++++ SELECTED EXTRACT ++++

Downregulation of Bcr-Abl oncogene in Chronic Myeloid Leukemia by microRNAs

Abstract

The well-known myeloproliferative malignancy, chronic myeloid leukemia (CML), causes due to the formation of short and modified Philadelphia chromosome having the Bcr-Abl oncogene. Many therapeutic approaches have been made for the treatment of CML, the best one was the development of Tyrosine Kinase Inhibitors (TKIs), mainly Imatinib. But after the development of mutation against Imatinib, researchers moved towards RNA interference (RNAi) of BCR-ABL mRNA via microRNAs. In this review, we identified 105 miRNAs by Target Scan, miRbase and miRNAMap, which target the proteins of CML signaling pathway. These are selected on the basis of their constitutive activation in the Bcr-Abl positive cell lines. Targeting these proteins by miRNAs might effectively enhance chemotherapy-induced cytotoxicity in CML cells. Out of these 105 miRNAs, 21 were found to commonly effective against those proteins. These 21 microRNAs may or may not have been studied in CML cases, but have been studied in other solid or myeloid tumors. This review might be helpful in extending the studies regarding regulation of CML signaling proteins by miRNAs.

++++ EXERCISE DATA ++++

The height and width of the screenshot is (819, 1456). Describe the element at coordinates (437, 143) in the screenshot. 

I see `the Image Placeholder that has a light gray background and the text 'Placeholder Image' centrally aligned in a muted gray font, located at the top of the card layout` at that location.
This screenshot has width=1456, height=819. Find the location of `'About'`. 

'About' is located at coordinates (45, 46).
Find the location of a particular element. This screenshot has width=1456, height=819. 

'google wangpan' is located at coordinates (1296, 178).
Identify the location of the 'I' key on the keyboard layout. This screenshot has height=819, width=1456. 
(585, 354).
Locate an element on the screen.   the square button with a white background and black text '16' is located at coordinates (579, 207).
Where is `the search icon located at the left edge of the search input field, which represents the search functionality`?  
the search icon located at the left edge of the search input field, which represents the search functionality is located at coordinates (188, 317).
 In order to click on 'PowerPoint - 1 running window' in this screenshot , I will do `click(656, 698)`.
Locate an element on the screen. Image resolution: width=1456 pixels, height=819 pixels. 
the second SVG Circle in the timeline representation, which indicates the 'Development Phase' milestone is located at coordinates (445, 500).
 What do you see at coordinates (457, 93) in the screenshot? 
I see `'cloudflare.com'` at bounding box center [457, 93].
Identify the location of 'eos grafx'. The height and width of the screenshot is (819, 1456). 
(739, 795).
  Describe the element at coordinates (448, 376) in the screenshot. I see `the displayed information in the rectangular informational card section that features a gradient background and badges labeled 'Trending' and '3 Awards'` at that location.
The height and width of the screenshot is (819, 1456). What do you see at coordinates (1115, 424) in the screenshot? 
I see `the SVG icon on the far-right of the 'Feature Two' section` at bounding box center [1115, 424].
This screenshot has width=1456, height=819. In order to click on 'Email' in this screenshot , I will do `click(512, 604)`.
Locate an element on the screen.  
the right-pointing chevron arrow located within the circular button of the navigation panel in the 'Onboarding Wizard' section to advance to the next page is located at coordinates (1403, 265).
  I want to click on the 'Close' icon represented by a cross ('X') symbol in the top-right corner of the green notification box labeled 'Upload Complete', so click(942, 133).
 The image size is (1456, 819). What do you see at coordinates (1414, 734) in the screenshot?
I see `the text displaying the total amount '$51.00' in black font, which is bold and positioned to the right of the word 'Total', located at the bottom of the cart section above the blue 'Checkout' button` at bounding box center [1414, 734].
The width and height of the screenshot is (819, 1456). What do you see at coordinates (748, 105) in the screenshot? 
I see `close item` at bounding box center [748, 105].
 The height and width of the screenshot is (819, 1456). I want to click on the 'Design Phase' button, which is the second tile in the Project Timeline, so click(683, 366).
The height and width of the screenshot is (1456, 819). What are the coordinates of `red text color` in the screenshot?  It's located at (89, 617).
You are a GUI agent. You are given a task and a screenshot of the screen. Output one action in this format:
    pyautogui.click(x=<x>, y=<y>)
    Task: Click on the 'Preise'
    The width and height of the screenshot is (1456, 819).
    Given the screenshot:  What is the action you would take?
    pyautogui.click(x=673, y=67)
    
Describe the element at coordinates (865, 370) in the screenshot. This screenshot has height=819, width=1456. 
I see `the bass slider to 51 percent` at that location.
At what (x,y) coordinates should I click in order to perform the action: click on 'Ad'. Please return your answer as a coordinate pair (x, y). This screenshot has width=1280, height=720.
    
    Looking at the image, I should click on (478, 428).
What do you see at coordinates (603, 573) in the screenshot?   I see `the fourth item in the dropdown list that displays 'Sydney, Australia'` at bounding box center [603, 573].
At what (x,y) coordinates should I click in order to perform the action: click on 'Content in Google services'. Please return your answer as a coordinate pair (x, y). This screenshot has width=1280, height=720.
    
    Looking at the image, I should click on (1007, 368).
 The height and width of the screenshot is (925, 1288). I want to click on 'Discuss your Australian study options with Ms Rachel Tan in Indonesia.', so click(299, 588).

++++

-- ABOUT THIS EXERCISE --
Answer these questions from the abstract on Bcr-Abl and microRNAs:
1. What does the formation of a short, modified Philadelphia chromosome give rise to?
2. Which three resources were used to identify the 105 miRNAs?
3. How many of those miRNAs were found to be commonly effective against the targeted proteins?

-- SOLUTION FOR THIS EXERCISE --
1. Chronic myeloid leukemia (CML)
2. Target Scan, miRbase and miRNAMap
3. 21